Online now
Online now

my mouth is a fire escape

The words coming out
don’t care that they are naked.
There is something burning in there.
~Andrea Gibson, The Madness Vase~
4 years ago. March 16, 2020 at 12:56 AM

For keeping the Cage a place where consent and general decency are the norm! 

It's not hurt feelings when someone says something illegal, unethical, or dangerous and it gets refuted or removed. Freedom of speech only goes so far. 

The Cage is a place where no one should have to encounter anything illegal or dangerous. That shit gives us a bad rap as kinksters. Be devious, be filthy, engage in CnC, just don't be assholes. 

Sir Don​(dom male) - Comment deleted by poster.
4 years ago
Sir Don​(dom male) - I don't understand the meaning of this post... this a BDSM site which i am understanding means it has people who like kink in many different ways adults who i think know what they are getting involved in with like minded people... if you feel like it should be more vanilla then maybe you dhould reconsider why you are here... i respect your feelings but everyone has a different take.on what ghry like... i mean no disrepect.. just my opinion
4 years ago
simplylaura​(sub female){djinni} - I feel like my meaning is fairly simple. I tend to write for a newspaper reading level, which is around 11th grade. I prefer to use bullet points when having to explain myself to someone who doesn't understand, so I hope this helps.

* I think you do mean disrespect and I do think that you are here to start stuff. Quite frankly I don't care. Unlike your censoring friend, I welcome disagreement.

* I think you missed my entire last line. People should be able to practice/write/whatever they want WITH exception to to things that someone cannot fully consent to (a homeless woman trading housing for sex, for example), to things that are predatory, and to things that are illegal/unethical. I also think people need to watch their p's and q's about what they post online, because nothing is truly private and anything that leaks out to the vanilla world makes us look like what they think we are. We have a responsibility to police ourselves and need to keep participation by predators and unsafe people to a minimum.

* I understand what bdsm is VERY well. I have engaged in our local bdsm/leather community for over 16 years, helped run a local dungeon, and hold a leadership position in a well known leather club in my town. I've seen plenty of real life hardcore play, and have engaged in plenty of it myself. What separates real people from the fakes, however, is that I don't have to come online and post things so that others will blow sunshine up my ass. I don't need to come on here and show off "how big and bad an tough" I am so that strangers make me feel good about myself.

> **Data records**:
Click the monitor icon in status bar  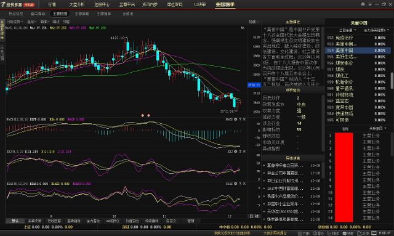point(374,234)
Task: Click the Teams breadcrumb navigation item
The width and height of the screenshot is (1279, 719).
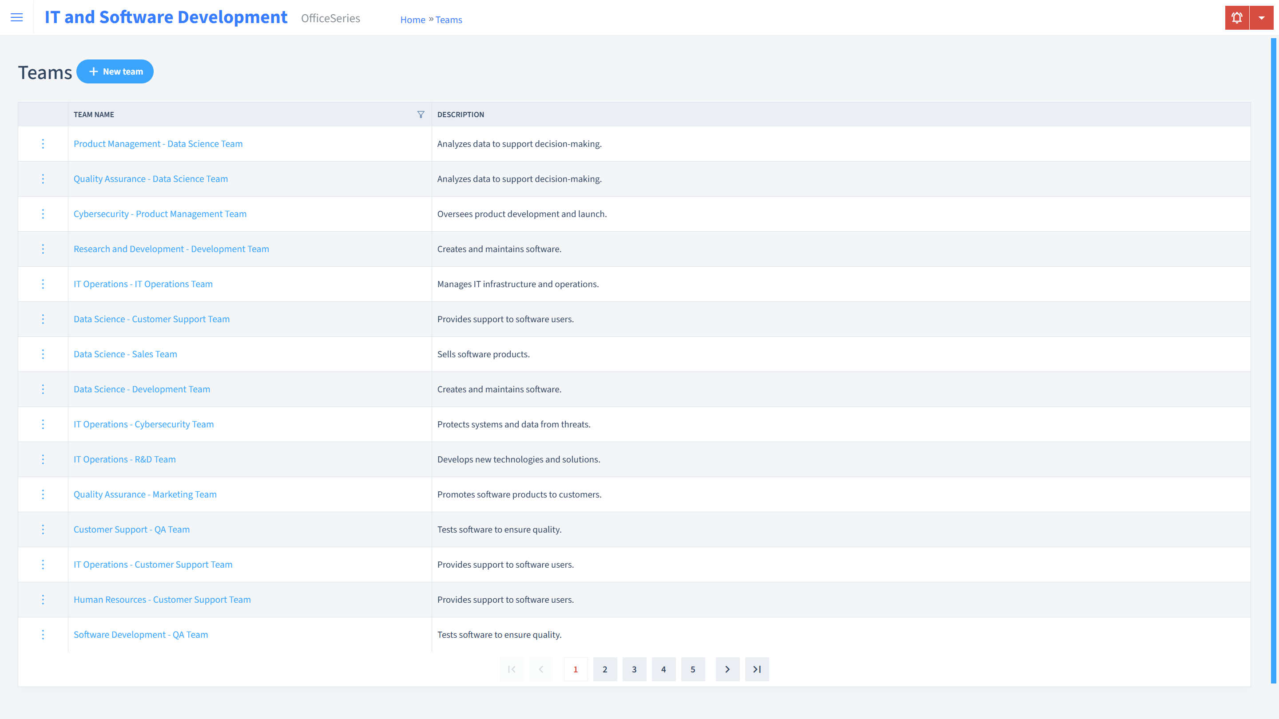Action: (x=449, y=19)
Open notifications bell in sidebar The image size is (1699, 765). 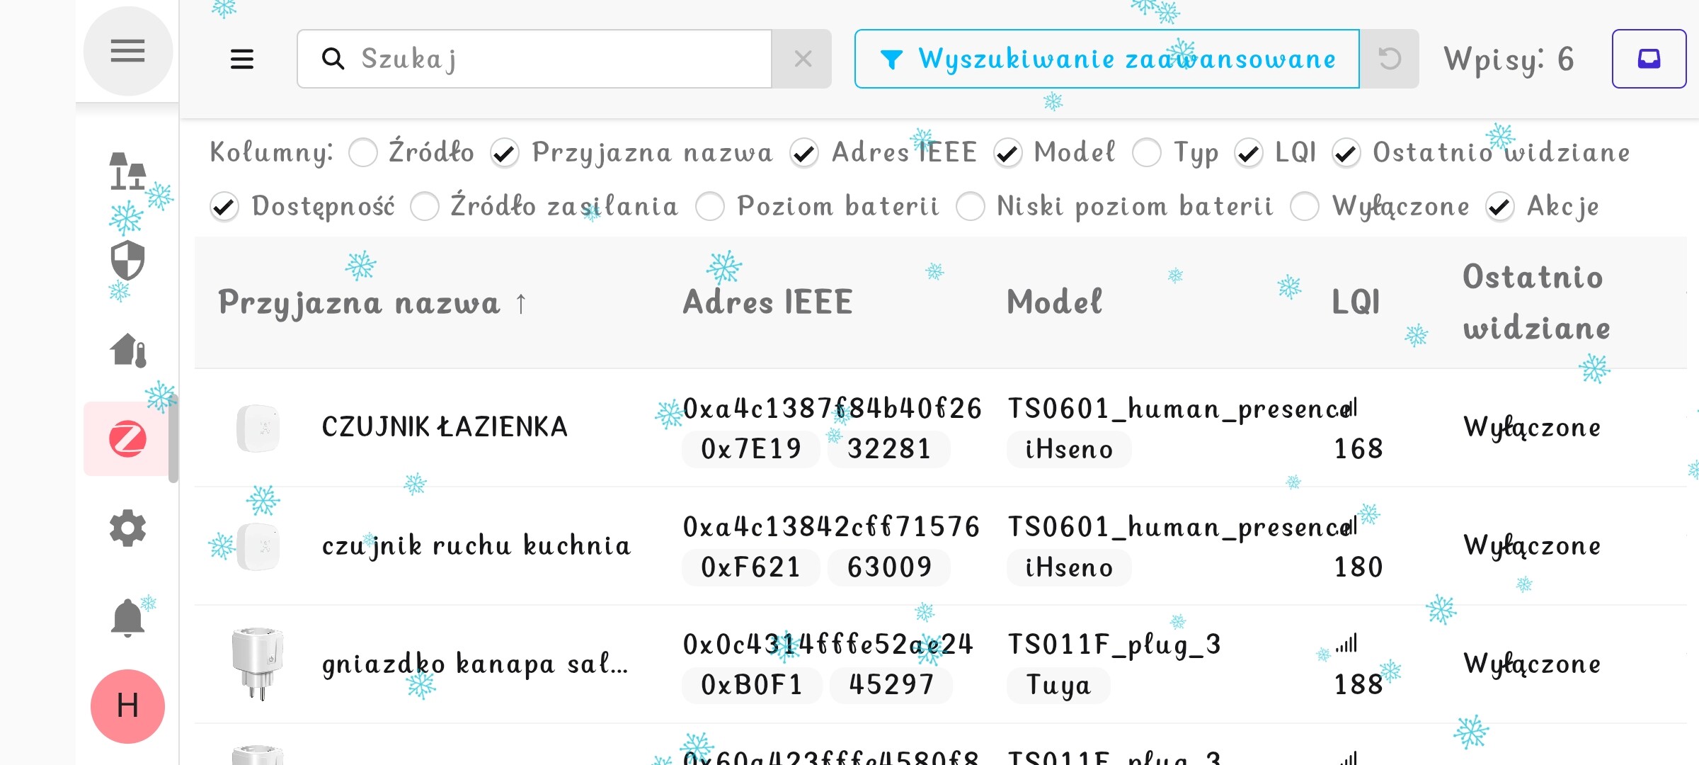tap(127, 618)
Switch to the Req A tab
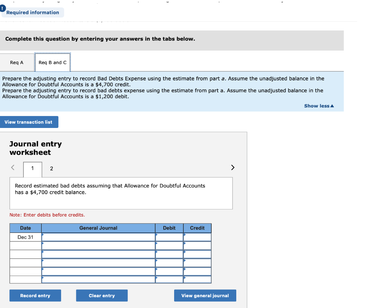This screenshot has height=308, width=381. [17, 62]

> **Tasks to complete**:
1. In the forum thread about keeping the Cage decent, how long has simplylaura been involved in the local bdsm/leather community?
2. Continue the forum thread about keeping the Cage decent from its final line onward.

> **Answers to the problems**:
1. Over 16 years.

2.
*I'll reiterate- the kinkier the shit, the more I'll like it. I'm a legit masochist and even my own Ma'am didn't see how much I enjoy until she saw the results of a recent play session. BUT we have a responsibility to not be assholes and to be aware of the stuff we post. Blogs are not private. I've said it before. You want a private blog? Buy a Moleskine and a nice pen. Otherwise, watch what you say.

*Things are (thankfully) not the same in the real life kink community as they were when I first entered 16 years ago. We do not protect predators in our real life spaces, nor should we in our online spaces. If you're not down with that, maybe it's time to find a new place to hang out. Just sayin'.

*The point of my blog is to thank the mods for doing their diligence and making sure that things that are not appropriate for the safety of our community (our members AND of our appearance to the vanilla world). Pretty simple, really.

Just my opinion.
4 years ago
Sir Don​(dom male) - Okay that is your opinion and you know nothing about me .... i am not here to start anything with you. You were disrepectful so what mskes you any different than anyone else.. glad to see you made it to the 11 grade.
4 years ago
simplylaura​(sub female){djinni} - Funny how opinions work, eh?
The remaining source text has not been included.